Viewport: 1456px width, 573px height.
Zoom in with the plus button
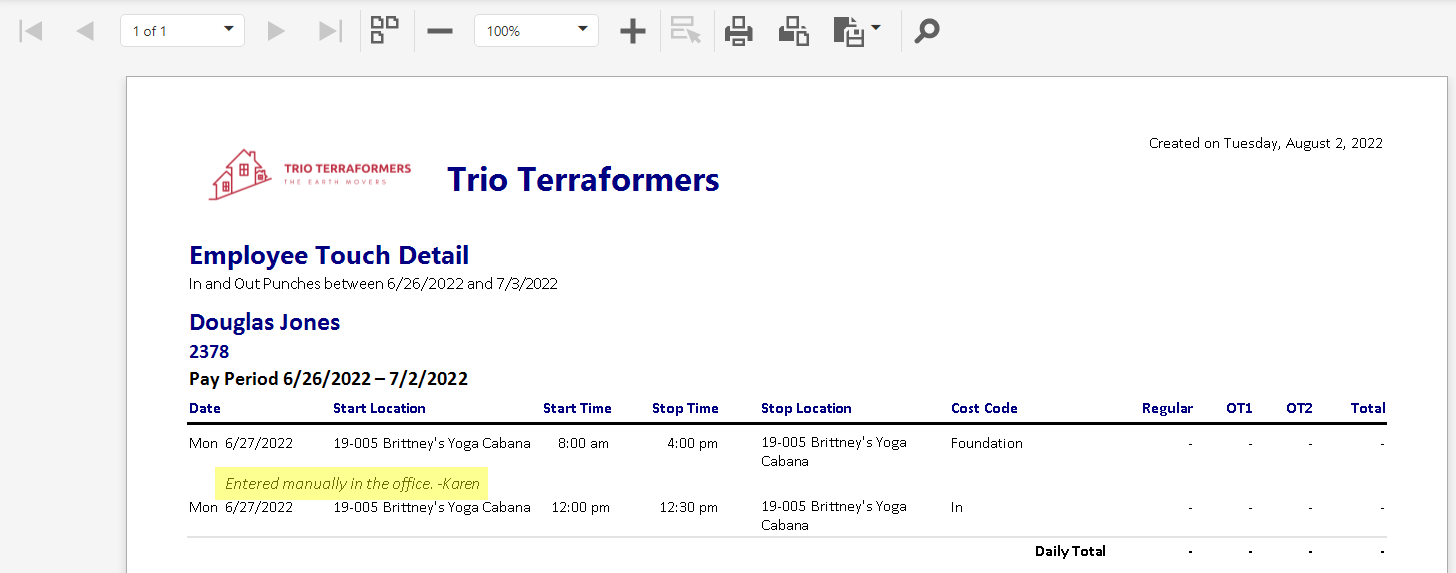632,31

--

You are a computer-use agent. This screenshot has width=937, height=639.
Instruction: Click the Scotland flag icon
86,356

==

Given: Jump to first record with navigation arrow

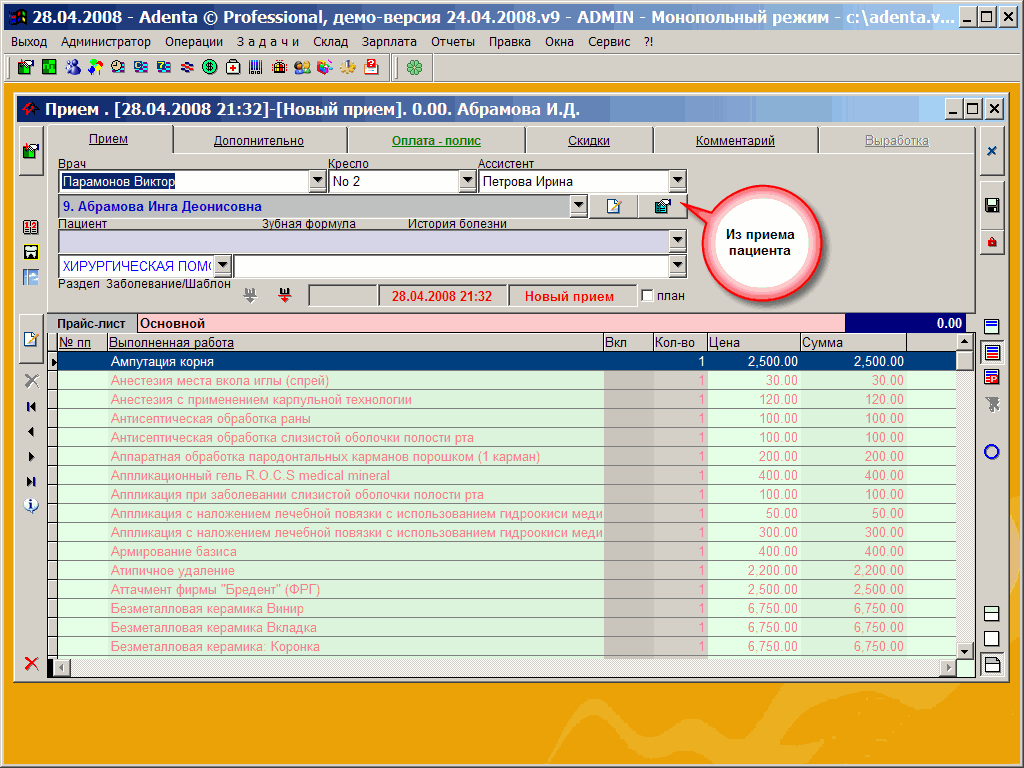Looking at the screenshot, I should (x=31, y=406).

## What you should do:
Find out how many lines in the listing contain the string "height". Give the number alone.

## Output below:
2